▶ **Task requirements**
Print the data that follows exactly as it stands, from its first line through the line containing "This screenshot has height=646, width=1096.", and stop there.

|---|

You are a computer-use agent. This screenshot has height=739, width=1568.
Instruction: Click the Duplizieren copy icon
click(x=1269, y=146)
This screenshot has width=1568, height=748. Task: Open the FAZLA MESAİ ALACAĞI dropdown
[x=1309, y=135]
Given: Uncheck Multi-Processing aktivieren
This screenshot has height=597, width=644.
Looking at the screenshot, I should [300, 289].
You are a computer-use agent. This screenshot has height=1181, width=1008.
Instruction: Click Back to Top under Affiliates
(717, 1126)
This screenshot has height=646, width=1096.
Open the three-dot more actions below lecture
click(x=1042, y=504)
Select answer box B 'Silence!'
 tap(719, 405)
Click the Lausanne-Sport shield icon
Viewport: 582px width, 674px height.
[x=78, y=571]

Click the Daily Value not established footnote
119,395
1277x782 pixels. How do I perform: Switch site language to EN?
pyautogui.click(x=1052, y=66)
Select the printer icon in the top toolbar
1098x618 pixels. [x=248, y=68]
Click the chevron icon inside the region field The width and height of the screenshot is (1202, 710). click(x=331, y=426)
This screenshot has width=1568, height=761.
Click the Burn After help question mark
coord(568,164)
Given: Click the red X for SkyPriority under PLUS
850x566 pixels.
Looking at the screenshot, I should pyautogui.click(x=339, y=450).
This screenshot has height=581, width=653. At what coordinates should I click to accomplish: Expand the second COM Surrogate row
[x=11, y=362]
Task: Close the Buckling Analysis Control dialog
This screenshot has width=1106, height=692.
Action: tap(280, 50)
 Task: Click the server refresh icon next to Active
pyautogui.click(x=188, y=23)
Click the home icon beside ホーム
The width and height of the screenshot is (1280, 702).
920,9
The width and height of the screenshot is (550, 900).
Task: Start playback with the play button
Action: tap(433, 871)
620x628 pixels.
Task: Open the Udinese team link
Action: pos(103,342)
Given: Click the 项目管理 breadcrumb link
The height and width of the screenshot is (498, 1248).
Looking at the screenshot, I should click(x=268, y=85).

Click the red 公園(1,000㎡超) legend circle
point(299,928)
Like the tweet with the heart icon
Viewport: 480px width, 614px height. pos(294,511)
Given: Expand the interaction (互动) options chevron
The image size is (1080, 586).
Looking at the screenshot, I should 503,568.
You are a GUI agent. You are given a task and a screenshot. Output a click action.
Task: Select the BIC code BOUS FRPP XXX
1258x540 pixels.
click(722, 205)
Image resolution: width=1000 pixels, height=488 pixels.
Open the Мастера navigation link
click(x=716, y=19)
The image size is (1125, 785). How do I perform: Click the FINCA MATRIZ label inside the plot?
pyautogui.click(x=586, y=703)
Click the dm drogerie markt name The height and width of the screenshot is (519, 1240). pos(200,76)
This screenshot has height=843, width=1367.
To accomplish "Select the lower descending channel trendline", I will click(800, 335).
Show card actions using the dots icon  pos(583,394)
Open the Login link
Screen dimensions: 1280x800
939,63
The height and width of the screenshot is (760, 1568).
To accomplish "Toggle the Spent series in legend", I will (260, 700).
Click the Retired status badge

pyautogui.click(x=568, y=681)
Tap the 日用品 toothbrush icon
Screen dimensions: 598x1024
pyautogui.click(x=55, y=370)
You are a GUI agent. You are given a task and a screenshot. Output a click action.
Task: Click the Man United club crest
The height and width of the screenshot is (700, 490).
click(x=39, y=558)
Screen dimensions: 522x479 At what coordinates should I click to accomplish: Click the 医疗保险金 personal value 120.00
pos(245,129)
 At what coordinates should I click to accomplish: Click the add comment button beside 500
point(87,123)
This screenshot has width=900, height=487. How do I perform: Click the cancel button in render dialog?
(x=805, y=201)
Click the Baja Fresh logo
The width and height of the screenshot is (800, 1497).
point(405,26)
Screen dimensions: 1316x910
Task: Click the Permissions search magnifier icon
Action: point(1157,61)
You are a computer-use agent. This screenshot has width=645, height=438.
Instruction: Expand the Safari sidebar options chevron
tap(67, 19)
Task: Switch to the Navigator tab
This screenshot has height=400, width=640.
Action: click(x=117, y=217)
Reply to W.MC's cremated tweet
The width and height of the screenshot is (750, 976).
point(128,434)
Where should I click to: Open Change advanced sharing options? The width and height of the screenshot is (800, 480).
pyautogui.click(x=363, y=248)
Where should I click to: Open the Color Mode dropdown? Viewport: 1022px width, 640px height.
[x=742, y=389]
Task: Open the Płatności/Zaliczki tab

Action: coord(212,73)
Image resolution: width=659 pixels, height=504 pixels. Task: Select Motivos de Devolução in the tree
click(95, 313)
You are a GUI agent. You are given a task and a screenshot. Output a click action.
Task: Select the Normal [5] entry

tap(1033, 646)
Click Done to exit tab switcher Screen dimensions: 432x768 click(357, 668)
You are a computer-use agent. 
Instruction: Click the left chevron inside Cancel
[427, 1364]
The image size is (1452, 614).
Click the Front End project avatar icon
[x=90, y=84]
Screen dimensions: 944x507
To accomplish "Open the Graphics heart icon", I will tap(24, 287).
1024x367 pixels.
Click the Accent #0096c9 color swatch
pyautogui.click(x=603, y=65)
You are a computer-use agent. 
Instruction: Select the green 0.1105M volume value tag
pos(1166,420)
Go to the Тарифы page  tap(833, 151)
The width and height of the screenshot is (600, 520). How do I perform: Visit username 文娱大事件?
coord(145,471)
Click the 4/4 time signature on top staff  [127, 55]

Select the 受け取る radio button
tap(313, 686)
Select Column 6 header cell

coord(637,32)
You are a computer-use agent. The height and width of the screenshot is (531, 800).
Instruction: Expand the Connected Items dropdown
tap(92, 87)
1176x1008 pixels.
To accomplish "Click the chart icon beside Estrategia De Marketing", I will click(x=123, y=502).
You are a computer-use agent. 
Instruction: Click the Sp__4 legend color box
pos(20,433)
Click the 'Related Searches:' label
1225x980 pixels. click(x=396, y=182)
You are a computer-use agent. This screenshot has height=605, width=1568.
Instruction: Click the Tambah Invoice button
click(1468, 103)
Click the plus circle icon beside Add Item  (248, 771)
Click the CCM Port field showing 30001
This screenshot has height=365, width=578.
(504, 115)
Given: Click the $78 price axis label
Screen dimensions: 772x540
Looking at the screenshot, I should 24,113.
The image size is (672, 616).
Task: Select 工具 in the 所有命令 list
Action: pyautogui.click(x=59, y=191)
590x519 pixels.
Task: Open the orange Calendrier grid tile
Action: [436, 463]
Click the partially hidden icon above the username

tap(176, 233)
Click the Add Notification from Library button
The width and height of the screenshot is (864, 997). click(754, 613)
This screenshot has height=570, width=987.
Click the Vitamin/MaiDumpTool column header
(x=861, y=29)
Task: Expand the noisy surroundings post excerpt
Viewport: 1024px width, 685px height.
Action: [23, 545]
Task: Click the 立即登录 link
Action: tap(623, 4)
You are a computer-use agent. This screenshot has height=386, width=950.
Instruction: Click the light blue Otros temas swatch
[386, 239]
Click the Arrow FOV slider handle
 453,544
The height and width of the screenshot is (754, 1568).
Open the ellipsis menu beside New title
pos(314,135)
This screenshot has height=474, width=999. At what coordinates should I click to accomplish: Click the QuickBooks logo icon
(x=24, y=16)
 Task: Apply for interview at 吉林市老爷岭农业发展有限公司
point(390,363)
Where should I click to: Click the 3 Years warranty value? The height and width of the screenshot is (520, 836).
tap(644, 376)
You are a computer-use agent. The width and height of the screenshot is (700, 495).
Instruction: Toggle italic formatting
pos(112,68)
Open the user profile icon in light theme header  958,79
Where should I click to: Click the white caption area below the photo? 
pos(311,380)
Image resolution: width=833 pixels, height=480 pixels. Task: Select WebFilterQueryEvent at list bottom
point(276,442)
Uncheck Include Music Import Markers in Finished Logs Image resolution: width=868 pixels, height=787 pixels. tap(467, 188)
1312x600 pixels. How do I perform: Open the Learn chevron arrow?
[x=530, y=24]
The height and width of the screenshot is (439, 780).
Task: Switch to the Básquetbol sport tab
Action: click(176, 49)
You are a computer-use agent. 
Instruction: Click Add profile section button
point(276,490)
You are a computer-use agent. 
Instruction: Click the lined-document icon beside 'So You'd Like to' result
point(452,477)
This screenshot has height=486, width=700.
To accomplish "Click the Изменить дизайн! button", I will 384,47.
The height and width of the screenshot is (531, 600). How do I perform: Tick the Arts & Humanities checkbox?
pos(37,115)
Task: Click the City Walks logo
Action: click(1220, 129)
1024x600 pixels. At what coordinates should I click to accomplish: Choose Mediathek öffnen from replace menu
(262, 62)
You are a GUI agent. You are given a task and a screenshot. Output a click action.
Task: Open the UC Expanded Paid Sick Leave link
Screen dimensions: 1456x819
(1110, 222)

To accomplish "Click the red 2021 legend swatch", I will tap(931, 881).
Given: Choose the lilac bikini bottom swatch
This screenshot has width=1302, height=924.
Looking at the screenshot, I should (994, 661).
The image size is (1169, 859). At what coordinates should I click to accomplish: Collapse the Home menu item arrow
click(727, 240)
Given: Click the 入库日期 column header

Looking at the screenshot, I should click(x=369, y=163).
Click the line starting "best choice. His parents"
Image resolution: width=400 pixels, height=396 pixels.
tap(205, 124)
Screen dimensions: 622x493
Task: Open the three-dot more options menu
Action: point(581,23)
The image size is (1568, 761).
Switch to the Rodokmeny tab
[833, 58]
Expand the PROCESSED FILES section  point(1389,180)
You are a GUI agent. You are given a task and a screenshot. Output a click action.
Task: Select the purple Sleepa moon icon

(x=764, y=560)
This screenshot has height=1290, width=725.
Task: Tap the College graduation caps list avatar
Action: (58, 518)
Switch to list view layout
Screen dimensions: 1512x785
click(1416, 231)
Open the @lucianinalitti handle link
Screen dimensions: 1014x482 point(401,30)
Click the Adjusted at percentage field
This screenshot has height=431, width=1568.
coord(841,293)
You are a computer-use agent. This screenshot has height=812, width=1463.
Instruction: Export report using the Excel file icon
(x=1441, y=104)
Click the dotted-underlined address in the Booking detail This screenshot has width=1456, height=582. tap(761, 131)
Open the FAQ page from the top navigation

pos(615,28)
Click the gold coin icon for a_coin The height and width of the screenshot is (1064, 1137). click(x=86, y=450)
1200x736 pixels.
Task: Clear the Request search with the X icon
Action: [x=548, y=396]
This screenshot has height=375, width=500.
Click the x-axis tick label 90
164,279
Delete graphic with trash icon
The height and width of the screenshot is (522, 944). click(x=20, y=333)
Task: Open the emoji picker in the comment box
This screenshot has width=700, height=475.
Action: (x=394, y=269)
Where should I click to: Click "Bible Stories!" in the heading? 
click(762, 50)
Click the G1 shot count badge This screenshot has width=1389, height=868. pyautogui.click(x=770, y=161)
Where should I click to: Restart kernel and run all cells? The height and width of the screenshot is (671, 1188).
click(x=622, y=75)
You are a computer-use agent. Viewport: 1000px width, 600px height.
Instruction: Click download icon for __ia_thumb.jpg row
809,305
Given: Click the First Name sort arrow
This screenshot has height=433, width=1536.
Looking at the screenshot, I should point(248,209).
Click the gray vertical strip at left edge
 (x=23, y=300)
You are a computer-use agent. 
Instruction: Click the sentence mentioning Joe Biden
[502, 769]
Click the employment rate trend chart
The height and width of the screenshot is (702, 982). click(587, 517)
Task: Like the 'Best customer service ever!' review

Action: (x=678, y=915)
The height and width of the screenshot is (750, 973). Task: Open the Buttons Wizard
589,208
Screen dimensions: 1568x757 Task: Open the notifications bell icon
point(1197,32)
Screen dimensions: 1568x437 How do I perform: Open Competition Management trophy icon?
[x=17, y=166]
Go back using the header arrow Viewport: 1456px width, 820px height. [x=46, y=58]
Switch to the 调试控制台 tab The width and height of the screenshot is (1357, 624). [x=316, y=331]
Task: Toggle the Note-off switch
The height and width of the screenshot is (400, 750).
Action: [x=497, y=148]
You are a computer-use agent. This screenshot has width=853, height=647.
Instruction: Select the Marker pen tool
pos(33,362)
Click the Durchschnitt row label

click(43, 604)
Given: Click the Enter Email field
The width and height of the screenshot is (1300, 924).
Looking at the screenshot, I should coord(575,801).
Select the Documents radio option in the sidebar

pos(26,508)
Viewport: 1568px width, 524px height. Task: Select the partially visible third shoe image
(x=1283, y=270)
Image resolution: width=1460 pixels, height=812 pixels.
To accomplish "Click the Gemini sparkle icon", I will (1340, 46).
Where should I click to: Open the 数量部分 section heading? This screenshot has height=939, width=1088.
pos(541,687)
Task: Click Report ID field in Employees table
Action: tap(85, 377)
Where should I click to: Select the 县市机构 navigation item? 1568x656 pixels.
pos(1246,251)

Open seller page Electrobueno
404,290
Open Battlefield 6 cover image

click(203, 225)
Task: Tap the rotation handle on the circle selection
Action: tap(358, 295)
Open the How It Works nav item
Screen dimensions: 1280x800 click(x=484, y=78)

|---|

▶ **Response box**
You are a computer-use agent. This screenshot has height=739, width=1568.
Instruction: Click the Duplizieren copy icon
click(x=1269, y=146)
This screenshot has width=1568, height=748. Task: Open the FAZLA MESAİ ALACAĞI dropdown
[x=1309, y=135]
Given: Uncheck Multi-Processing aktivieren
This screenshot has height=597, width=644.
Looking at the screenshot, I should [300, 289].
You are a computer-use agent. This screenshot has height=1181, width=1008.
Instruction: Click Back to Top under Affiliates
(717, 1126)
This screenshot has height=646, width=1096.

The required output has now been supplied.